Discussion in 'General Discussion' started by gho, Jun 15, 2005.

  1. gho

    gho

    Feb 7, 2005
    California
    ...with your honest opinion...

    I specifically designed my galleries so that comments and ratings could be applied, as I thought they might be helpful feedback.

    but, the results are quite confusing and perplexing for me... Some of my highest rated photos are ones I absolutely hate, and some of my favorites are among the lowest rated....

    Example:
    highest rated with 6 votes and 5 stars - I think this photo sucks, that's why I put it in a frame to draw attention away from the photo:
    [​IMG]

    Here's another highly rated one that picked up 3 votes and 5 stars, and I think it's a rather boring photo:
    [​IMG]

    lowest rated with 2 votes and zero stars - It actually took me several shots to get the look I was after:
    [​IMG]

    One of my absolute favorites, zero stars and one vote:
    [​IMG]

    Another one of my favorites at zero stars:
    [​IMG]

    All of my rated images here, ranked from highest to lowest:
    http://www.ximinasphotography.com/galleries/thumbnails.php?album=toprated&cat=0&page=1


    Here's the question: Are my photos really that bad? What do you peeps think? Do you agree with the ratings the photos have recieved? I ask here since you all are very open and candid with a eye for art and composition. I really appreciate any feedback you're willing to provide.
     
  2. Gale

    Gale

    978
    Jan 26, 2005
    Viera Fl
    Gregory,

    Your images are NOT horrible.
    What you have here is really nice pics of the people, and very difficult backgrounds and lighting.

    Considering what they gave you to work with you did a great job.

    When you first put it up I looked at almost all the images. Left a few votes here and there. Guess I should have done more and I apologize.

    Also left you a messageg on your original post of the images here.

    The most important thin is the Couple happy with them :>)))))))

    I don't think I would pay much attention tp the voting thing as most people just look and go on.
     
  3. eng45ine

    eng45ine

    May 11, 2005
    Chicago, IL
    Hey Greg,

    I paged through about 60 of your images and I thought that they were very nice captures. None of them were undesirable or uninteresting. You have to understand that people look at your work as fine art...and art is something that either hits you or doesn't hit you. You have images with young children...those images should truly impress their parents and families but not necessarily the general public. You will always get a more favorable response by someone that has an attachment to the subject of the image/artwork. Then again, there are some people that might not really see what you saw when you shot the image, e.i. the eyes of the Father giving his daughter's hand in marriage, the look of the new husband or vice versa, the innocence of the young children, the wonderful colors of the fish...
    I have shot what I thought were outstanding images of kids playing high school baseball and a few of the best images did not sell...talk about scratching my head. I thought these images could have made it into a magazine they were so good.

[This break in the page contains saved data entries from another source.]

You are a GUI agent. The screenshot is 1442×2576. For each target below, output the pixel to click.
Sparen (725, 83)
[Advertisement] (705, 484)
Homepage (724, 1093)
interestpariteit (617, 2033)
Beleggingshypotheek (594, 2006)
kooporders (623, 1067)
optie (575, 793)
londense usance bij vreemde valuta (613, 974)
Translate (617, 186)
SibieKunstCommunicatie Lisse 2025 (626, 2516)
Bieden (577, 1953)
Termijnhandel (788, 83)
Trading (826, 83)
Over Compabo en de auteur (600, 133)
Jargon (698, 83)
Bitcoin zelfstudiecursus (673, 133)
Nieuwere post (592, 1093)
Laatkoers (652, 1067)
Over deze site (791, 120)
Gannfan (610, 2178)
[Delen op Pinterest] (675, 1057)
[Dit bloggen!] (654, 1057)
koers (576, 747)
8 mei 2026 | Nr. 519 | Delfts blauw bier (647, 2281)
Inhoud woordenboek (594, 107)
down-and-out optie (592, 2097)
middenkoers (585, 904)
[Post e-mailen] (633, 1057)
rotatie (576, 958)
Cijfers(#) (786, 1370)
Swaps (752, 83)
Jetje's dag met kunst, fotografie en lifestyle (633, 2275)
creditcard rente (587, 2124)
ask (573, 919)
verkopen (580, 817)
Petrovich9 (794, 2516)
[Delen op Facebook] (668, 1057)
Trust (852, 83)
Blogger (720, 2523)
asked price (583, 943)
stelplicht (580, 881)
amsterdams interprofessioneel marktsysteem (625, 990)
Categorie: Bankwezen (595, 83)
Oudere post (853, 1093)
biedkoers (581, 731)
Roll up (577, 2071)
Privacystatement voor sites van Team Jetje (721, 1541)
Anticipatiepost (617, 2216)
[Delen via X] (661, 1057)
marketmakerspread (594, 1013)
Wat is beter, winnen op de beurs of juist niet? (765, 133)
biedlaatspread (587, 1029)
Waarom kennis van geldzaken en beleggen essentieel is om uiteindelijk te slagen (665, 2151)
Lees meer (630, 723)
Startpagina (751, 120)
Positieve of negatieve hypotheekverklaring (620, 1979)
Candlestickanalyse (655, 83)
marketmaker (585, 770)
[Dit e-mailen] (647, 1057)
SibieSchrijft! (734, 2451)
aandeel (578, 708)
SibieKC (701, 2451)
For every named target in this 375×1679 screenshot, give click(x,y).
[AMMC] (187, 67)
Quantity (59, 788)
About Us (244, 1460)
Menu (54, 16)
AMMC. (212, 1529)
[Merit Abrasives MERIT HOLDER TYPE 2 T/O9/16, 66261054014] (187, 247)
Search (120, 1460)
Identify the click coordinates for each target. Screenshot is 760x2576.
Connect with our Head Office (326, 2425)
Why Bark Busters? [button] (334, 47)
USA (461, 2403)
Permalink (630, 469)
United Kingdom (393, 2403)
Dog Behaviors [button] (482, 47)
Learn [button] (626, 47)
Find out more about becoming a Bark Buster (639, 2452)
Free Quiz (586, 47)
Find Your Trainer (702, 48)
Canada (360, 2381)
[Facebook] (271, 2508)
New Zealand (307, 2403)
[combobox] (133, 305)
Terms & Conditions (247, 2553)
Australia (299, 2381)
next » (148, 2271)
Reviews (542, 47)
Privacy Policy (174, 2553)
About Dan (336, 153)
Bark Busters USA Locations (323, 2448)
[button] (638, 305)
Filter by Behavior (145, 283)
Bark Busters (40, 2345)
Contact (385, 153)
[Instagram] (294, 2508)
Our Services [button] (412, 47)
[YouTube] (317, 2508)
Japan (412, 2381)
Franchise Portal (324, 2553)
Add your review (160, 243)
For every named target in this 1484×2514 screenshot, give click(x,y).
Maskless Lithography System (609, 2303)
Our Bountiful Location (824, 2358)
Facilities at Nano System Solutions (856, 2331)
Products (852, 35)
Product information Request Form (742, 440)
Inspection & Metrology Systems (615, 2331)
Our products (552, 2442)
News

    Bottom line here...there is nothing wrong with your images. Don't think that your work isn't good...it's just fine.

    Just my honest 2 cents.....
     
  4. Gregory, your images are outstanding so I wouldn't worry what other think. We each bring our biases when we view others images. Let's take the last photo above, I liked it when I first saw it and realize how difficult it was to take properly. Others may just think you have burnt out highlights and not see it as you and I do. It is hard to go wrong when you take a picture of your lovely daughter. I would give them all five stars.
     
  5. eng45ine

    eng45ine

    May 11, 2005
    Chicago, IL
    Well stated Gordon :wink:
     
  6. Ken-L

    Ken-L Guest

    You know the saying, "Beauty is in the eye of the beholder"?

    Well, when it comes to photos, or other art (especially in forums) that saying applies triple!

    When we take a picture and it turns out the way we wanted, and we are happy with it, that's really all that counts.
     
  7. gho

    gho

    Feb 7, 2005
    California
    Gale: My dear... You're one of the very very few people that take time to comment on my images. I'm always very appreciative of the comments you leave, and they bring smiles to my face.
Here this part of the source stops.